つかえない遺言。

事務所にはいろいろな電話がかかってきます。まだ依頼するという段階ではなくても、「ちょっと聞きたいんだけど」という感じのものもけっこうあります。

「先妻との間に子どもがいて、その子とは何十年も連絡を取っていない。私はいま再婚しているが、自分が亡くなったあとの財産を妻にすべて相続させたい」

という話がありました。よくある、と言ったら大変失礼ですが、遺言のテキストに出てきそうな典型的な事例です。何かしらの対策を取っておかないと大変なことになることは目に見えています。

ご自身が亡くなったあとは、いまの奥様とその懸念となっている子との間で「遺産分割協議」を行わなければなりません。自分でさえ連絡してないのに、奥様にそれをさせるのは酷にすぎるでしょう。

慰留分の問題はありますが、まずは遺言をつくる。自筆でも何でもいいから遺言を作成すべきです。「妻にすべて相続させる」と。いま何かあったらどうにもなりません。

そのあとで、じっくり対策を検討していきます。生前贈与の方法もあります。もっと詳しく話を伺えば信託制度も利用できるかもしれません。
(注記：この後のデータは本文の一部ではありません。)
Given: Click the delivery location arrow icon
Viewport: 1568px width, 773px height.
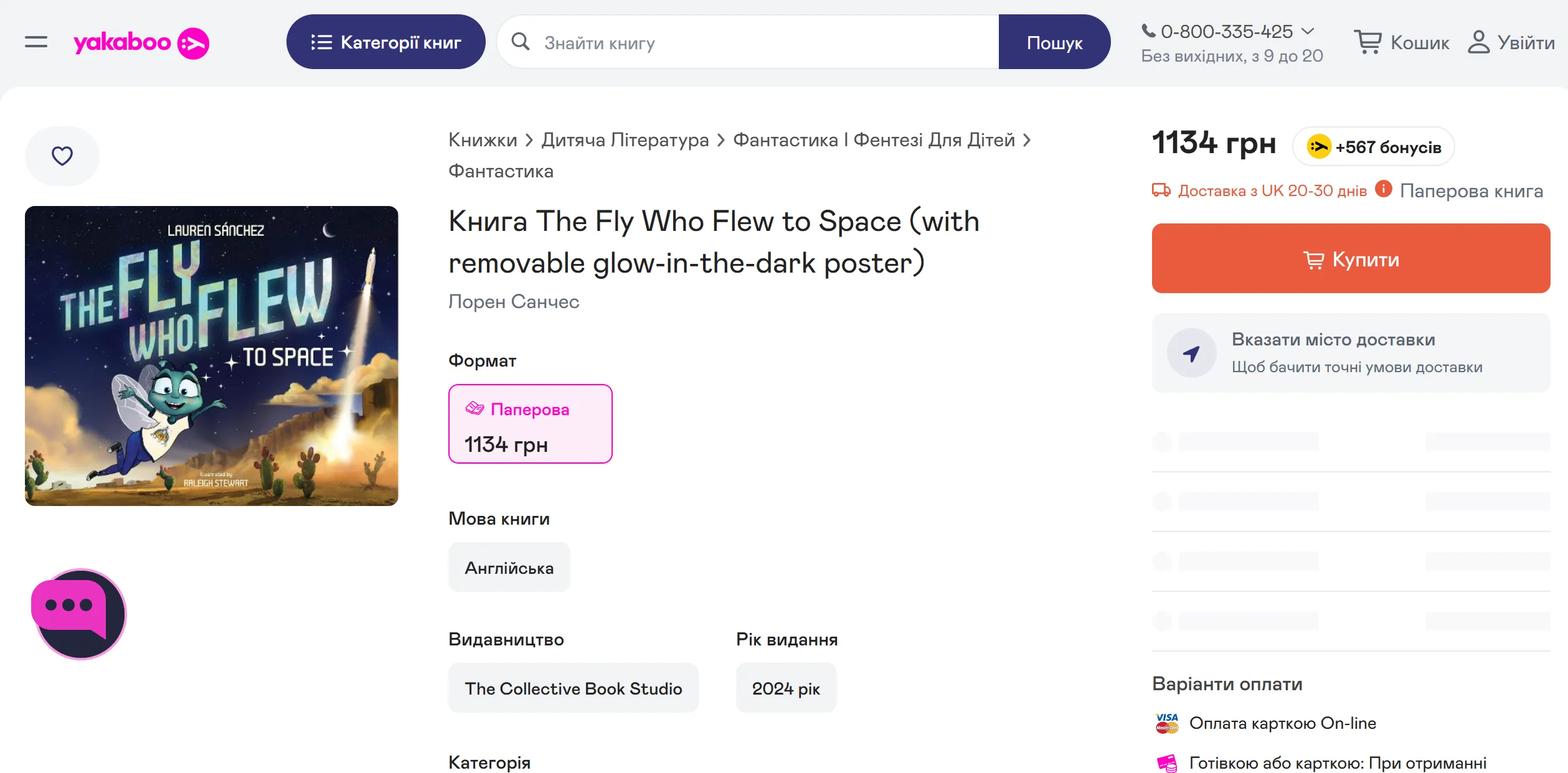Looking at the screenshot, I should (x=1191, y=353).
いずれにせよ、このまま何もしないでいるのは奥様に対して罪ですね。「一刻も早く対策をとったほうがいいですよ!」と電話口でお話しましたが、「じっくり考えます」とのことでした。。

司法書士は、遺言の相談に乗ることも多いですが、大きな責任があるなとあらためて痛感したことがあります。

私自身が遺言の作成に関与したのではありません。ある方が亡くなって、その相続人から、不動産の名義変更の依頼を受けたときのことです。遺言書がありましたので、それに基づいて登記をすればいい、と考えたのですが、この遺言に問題がありました。

相続させるべき不動産の記載がおかしいのです。おかしいというのは、登記簿とまったく一致しないのです。これでは、遺言者が、誰に、どの不動産を相続させるのかが、分かりません。推測はできますが、法務局はそれでは申請を受理してくれません。なんとか方法はないかと、法務局の担当の人とかけあったのですが、結局、その遺言書では登記はできませんでした。その後、遺産分割の調停手続きに進むことになってしまいました。

この遺言をつくった司法書士は、そのときすでに亡くなっていたのですが、もし存命なら、どれだけの責任を負うことになっていたのだろうかと考えると恐ろしいです。少なくとも、登記に関係する部分については、必ず司法書士が目を通したほうがよいと思います。登記ができなければ、その遺言をつくった意味そのものがなくなってしまいます。

いま、民法の改正が検討されていて、遺言に関する条項も変更される可能性があります。自筆証書での遺言がつくりやすくなるようですが、遺言は公正証書にすべきと考えます。上記の事例は公正証書であったのですが、このような問題が発生してしまいました。自筆ならば、さらに問題は多いでしょう。実際に目にする自筆証書遺言は、「大丈夫かなあ。これで登記できるだろうか」と不安になるものが多いです。

つい先ほども、オーナー社長が婚姻をするにあたっての、財産関係のご相談を受けてきました。この方のように、ご自身で将来の可能性を認識されている方はいいのですが、そうでない方に遺言(あるいはその他の方法)の必要性を伝えていくことも、我々プロの役割と思います。先日参加したセミナーでは、講師の税理士の先生が、「遺言の必要な人には、その場で紙とペンを出して、すぐに書かせる。報酬がどうとかとりあえず関係ない。将来問題が起こることがわかっているのだから、それを防ぐのは自分の責務である。相手は今すぐでなくても、と言うが、迫力をもって説得する」と話されていました。結婚してお子さんがいない方、私の知り合いでもたくさんいらっしゃいます。そういう方々に対して、書いてもらうよう多少押しつけになったとしても、話をしていこうと思った次第です。